Prerequisite course for this course is: IV602G Globalisation, Sport and Health
The aim of the course is to develop an understanding of the relationship between excluding factors, migration, urban conditions and sport in the context of a rapidly changing world. Both the possibilities and limitations of sport as potential facilitator for change are explored.
The course begins with the development of knowledge and understanding surrounding the current global processes of large scale migration, segregation and urbanisation. Following this, sport is problematised as a solution to different challenges connected to segregation, exclusion, migration and urbanisation. Theories and perspectives of migration, integration and urban processes, among others, in relation to sport and physical activity are explored.
During the course, urban based environments and initiatives where sport and physical activity are used to create social inclusion are analysed within both Scandinavia and internationally. Case studies are used to understand how different social structures are created, reproduced and changed in an urban sports context. The conditions, opportunities and limitations of sport as a developmental force in local, multicultural and urban environments are also discussed.
Upon completion of the course the student should be able to:
- account for theories relating to migration, integration and urban processes related to sport,
- analyse and evaluate, based on relevant issues, diversified urban sporting environments and sport initiatives to identify mechanisms of both inclusion and exclusion,
- critically discuss the possibilities and limitations of sport as developmental force in local, multicultural urban environments.
The course contains varied work formats that can consist of lectures, guest lectures, seminars, group exercises, study visits and self-study. The sessions that require compulsory attendance are announced at the start of the course.
The course is assessed through one examination:
Project Portfolio, 7,5 credits; graded with the A-U scale. The exam assesses the learning outcomes.
Grading system: Excellent (A), Very Good (B), Good (C), Satisfactory (D), Pass (E) or Fail (U).
The grading criterion are announced at the start of the course
Agergaard, Sine (2018). Rethinking sports and integration. Developing a transnational perspective on migrants and descendants in sports. Abingdon: Routledge. (110 p)

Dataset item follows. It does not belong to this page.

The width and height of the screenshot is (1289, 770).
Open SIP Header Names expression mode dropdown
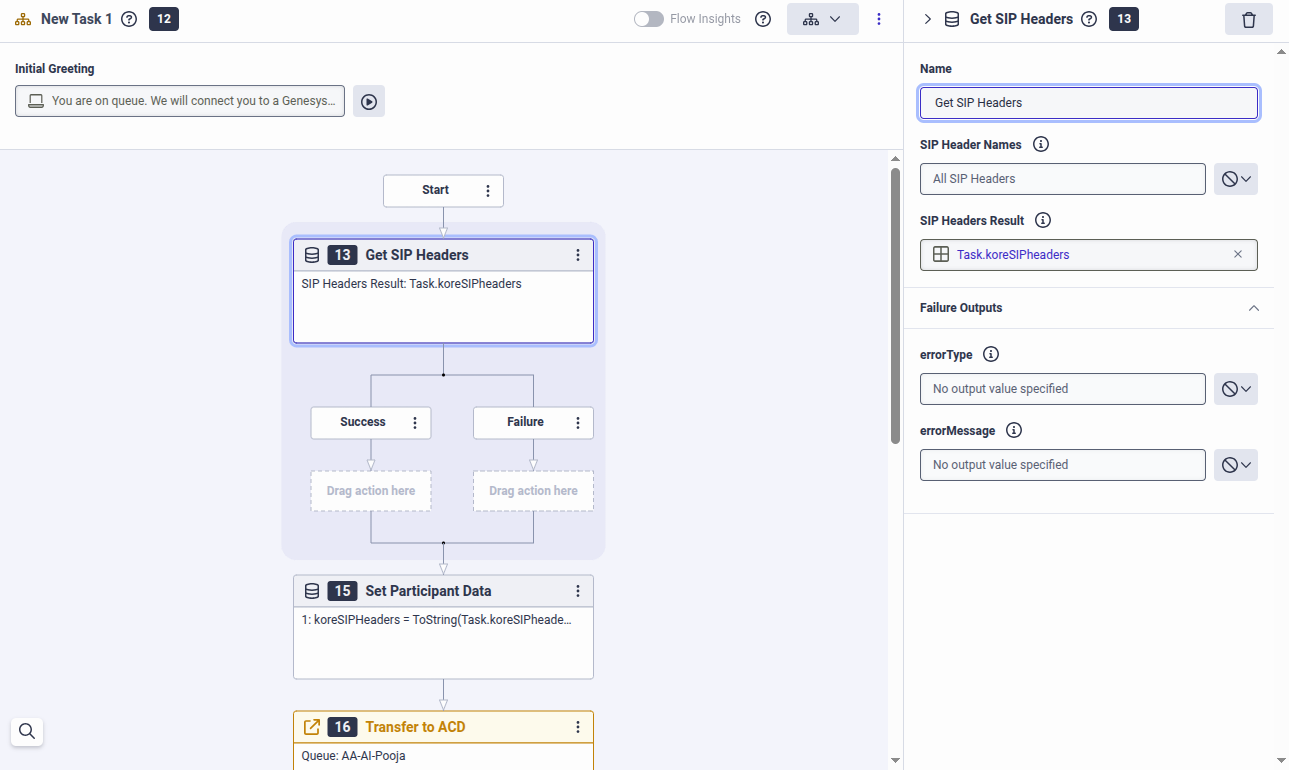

Ekholm, David (2019). Sport as a means of governing social integration: discourses on bridging and bonding social relations.?Sociology of Sport Journal?36 (2), 152-161.
Gasparini, William & Cometti, Aurelie (2010). Sport facing the test of cultural diversity: Integration and intercultural dialogue in Europe, Analysis and Practical Examples. Strasbourg: Council of Europe. (80 p)
Houlihan, Barry & Malcolm, Dominic (red.) (2016). Sport and Society. Third edition. London: Sage. (Chapter 4, 6, 9 10, 11. 125 of 582 p.)
International peer-reviewed literature. (300 p)
Material collected regarding practical cases. (100 p)
Commission for a Socially Sustainable Malmö (2013). Malmö’s path towards a socially sustainable future. Malmö stad. (165 p)
Koch, Natalie (2016). Critical Geographies of Sport: Space, power and sport in global perspectives. Abingdon: Routledge. (272 p)
Wilcox, Ralph, C, Andrews, David L., Pitter, Robert and Irwin, Richard (eds) (2012). Sporting Dystopias: The Making and Meanings of Urban Sport Cultures. Albany: SUNY Press. (298 p)
The University provides students who participate in or who have completed a course with the opportunity to make known their experiences and viewpoints with regards to the course by completing a course evaluation administered by the University. The University will compile and summarize the results of course evaluations as well as informing participants of the results and any decisions relating to measures initiated in response to the course evaluations. The results will be made available to the students (HF 1:14).